Clinical finding | Likelihood ratio* | |
---|---|---|
Adults | Children | |
Helpful for ruling in appendicitis | ||
Right lower quadrant pain | 8.4 | — |
Migration (periumbilical to right lower quadrant) | 3.6 | 1.9 to 3.1 |
Initial clinical impression of the surgeon | 3.5 | 3.0 to 9.0† |
Psoas sign | 3.2 | 2.5 |
Fever | 3.2 | 3.4 |
Pain before vomiting | 2.7 | — |
Rebound tenderness | 2.0 | 3.0 |
Rectal tenderness | — | 2.3 |
Vomiting | — | 2.2 |
Helpful for ruling out appendicitis | ||
Absence of pain before vomiting | 0.02 | — |
Absence of right lower quadrant pain | 0.18 | — |
Absence of vomiting | — | 0.33 |
Absence of fever | 0.42 | 0.32 |
Absence of rebound tenderness | — | 0.28 |
The Alvarado score (also known as the MANTRELS [Migration of pain, Anorexia, Nausea/vomiting, Tenderness in the right lower quadrant, Rebound pain, Elevation of temperature, Leukocytosis, Shift to the left] score; Table 22,6) has been prospectively validated in several populations of children6–10 and adults.11 Variations include the modified Alvarado score, which excludes the left shift of the white blood cell (WBC) count,12 and the Pediatric Appendicitis Score, which substitutes right lower quadrant pain with cough, hopping, or percussion for rebound tenderness.7 However, these modifications have not been shown to perform better than the original Alvarado score.

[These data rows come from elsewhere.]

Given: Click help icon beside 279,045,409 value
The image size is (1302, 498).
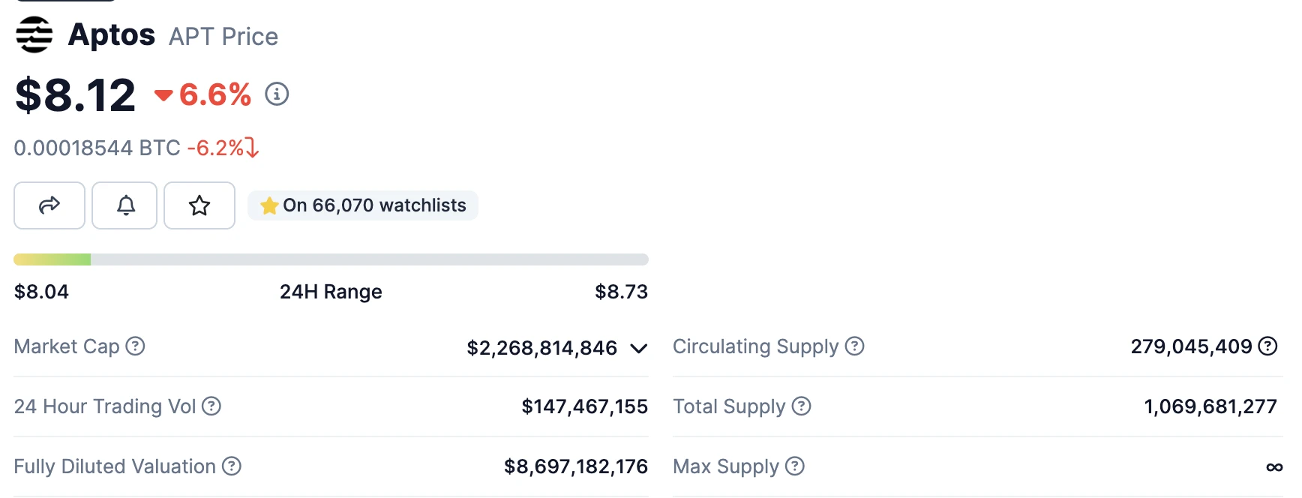Looking at the screenshot, I should pos(1268,347).
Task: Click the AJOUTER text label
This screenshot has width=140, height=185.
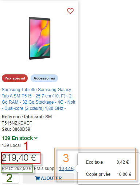Action: click(51, 178)
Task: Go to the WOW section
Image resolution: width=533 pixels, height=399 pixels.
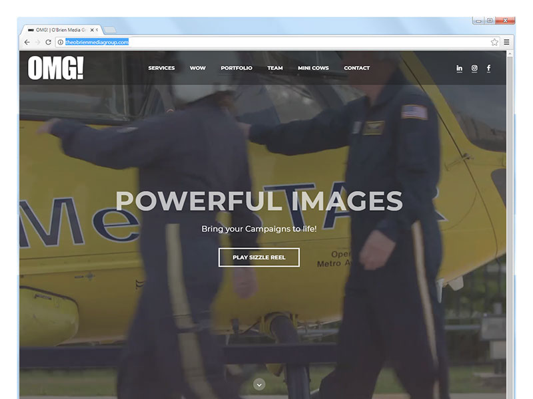Action: point(197,68)
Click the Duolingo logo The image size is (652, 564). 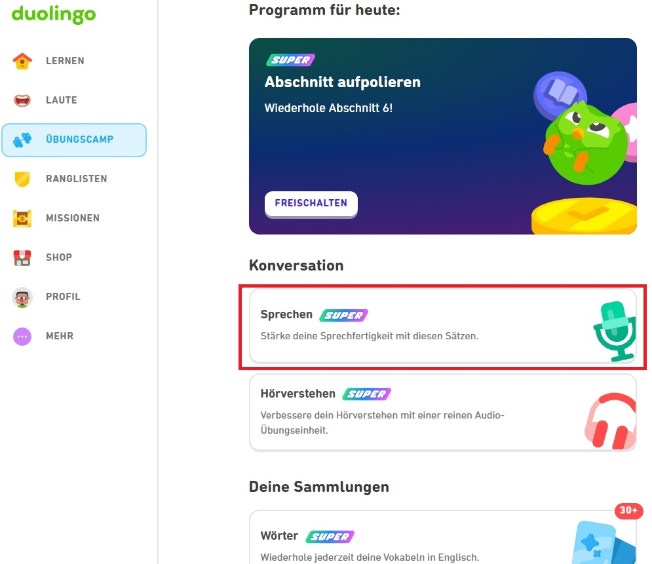(x=54, y=14)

Clinical Finding | Points |
---|---|
Migration of pain to the right lower quadrant | 1 |
Anorexia | 1 |
Nausea/vomiting | 1 |
Tenderness in the right lower quadrant | 2 |
Rebound pain | 1 |
Elevated temperature (≥ 99.1º F [37.3º C]) | 1 |
Leukocytosis (≥ 10,000 WBCs per mm3 [10 × 109 per L]) | 2 |
Shift of WBC count to the left (> 75 percent neutrophils) | 1 |
Total: | _______ |
Another score, which includes nine clinical variables and does not require a WBC count, accurately predicted the likelihood of appendicitis in the initial validation study of 109 children.13 However, this and several other proposed diagnostic scores have not been prospectively validated in large, clinically relevant populations.

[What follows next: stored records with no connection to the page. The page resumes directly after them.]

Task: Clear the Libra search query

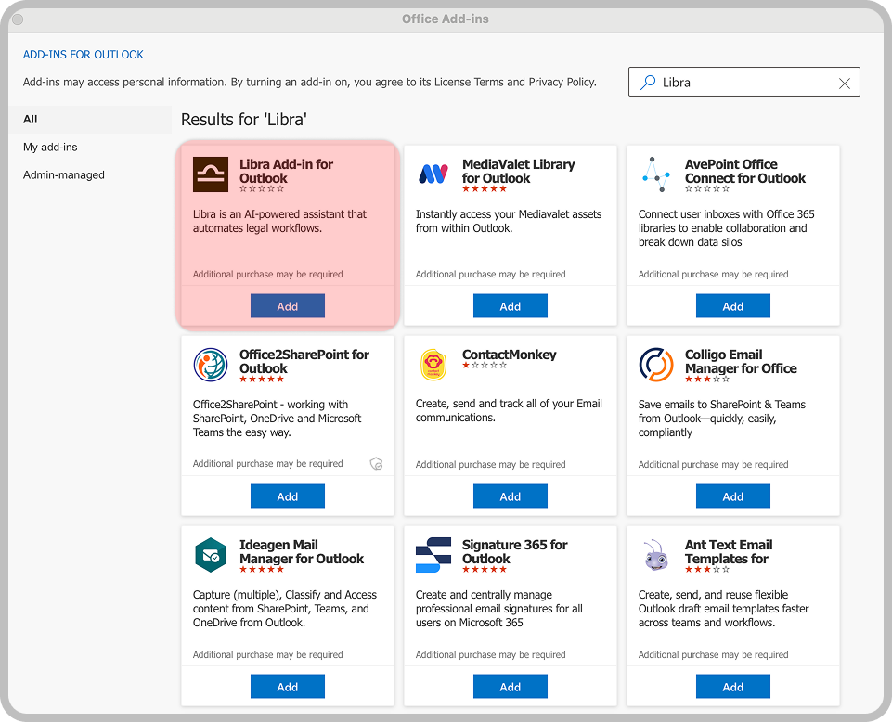Action: tap(845, 83)
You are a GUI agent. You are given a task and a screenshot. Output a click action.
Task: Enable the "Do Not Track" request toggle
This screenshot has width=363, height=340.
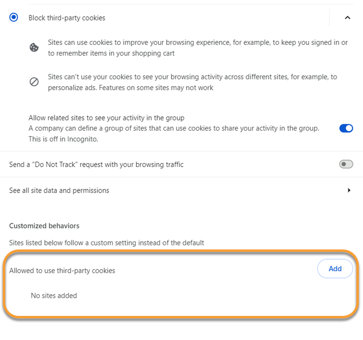pos(346,164)
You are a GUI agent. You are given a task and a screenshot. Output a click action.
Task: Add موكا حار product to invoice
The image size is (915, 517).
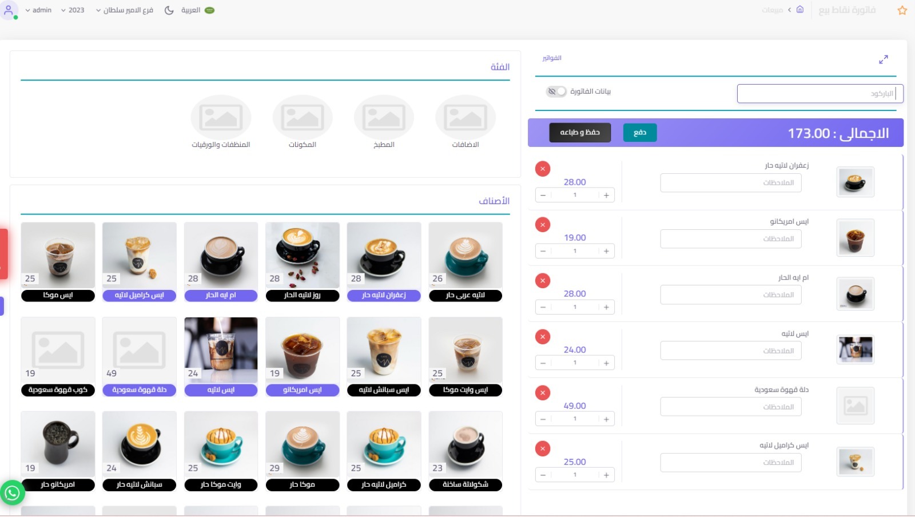pyautogui.click(x=302, y=451)
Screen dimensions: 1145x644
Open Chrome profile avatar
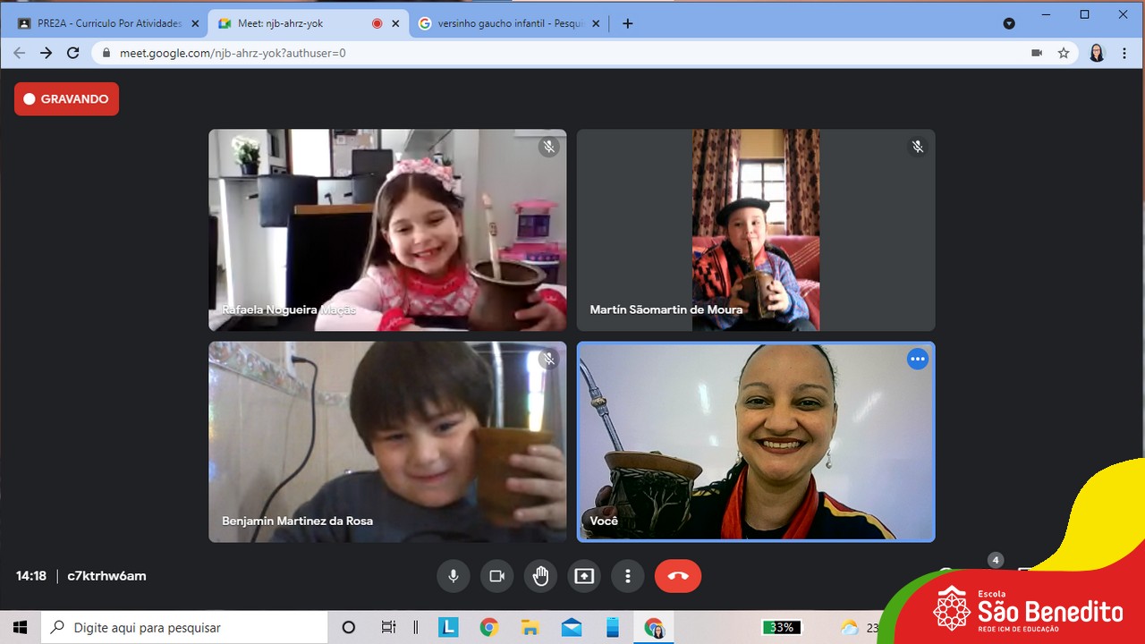[1097, 54]
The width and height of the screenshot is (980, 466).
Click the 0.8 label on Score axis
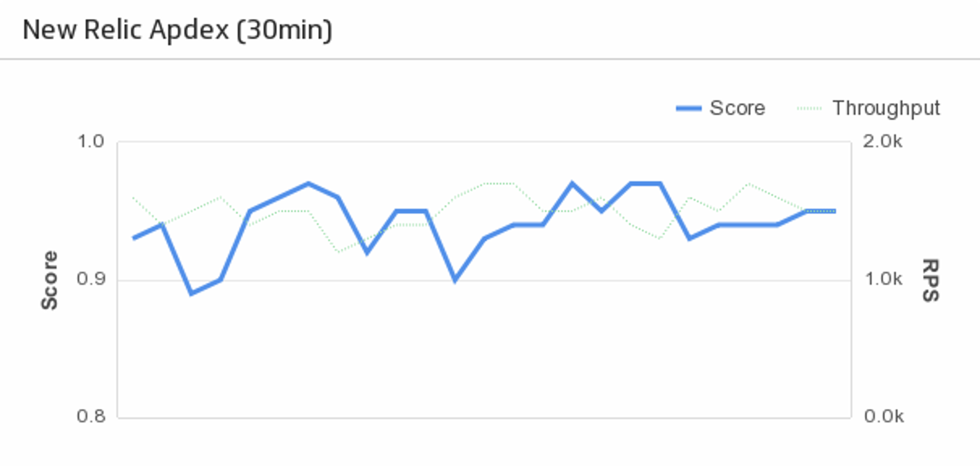point(90,416)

The Ohmann score (Table 3) includes seven clinical variables and a WBC count.14 The score was developed in a group of 870 patients at German and Austrian hospitals and was validated four months later in a second group of patients at the same hospitals. In the prospective validation, the Ohmann score successfully identified patients at low, moderate, and high risk of appendicitis.14
Clinical Finding | Points |
---|---|
Tenderness in the right lower quadrant | 4.5 |
Rebound tenderness | 2.5 |
No difficulty with micturition | 2.0 |
Steady pain | 2.0 |
Leukocytosis (≥ 10,000 white blood cells per mm3 [10 × 109 per L]) | 1.5 |
Age less than 50 years | 1.5 |
Migration of pain to the right lower quadrant | 1.0 |
Abdominal rigidity | 1.0 |
Total: | _______ |
The Alvarado and Ohmann scores alone are not accurate enough to diagnose or exclude appendicitis. However, they provide a useful starting point by identifying children and adults at low, moderate, and high risk of appendicitis. Most patients at low risk can be observed without further diagnostic study; patients at moderate risk may benefit from further diagnostic testing, including imaging studies; and patients at high risk should receive urgent surgical evaluation. Part II of this series addresses diagnostic testing in the context of the Alvarado and Ohmann scores.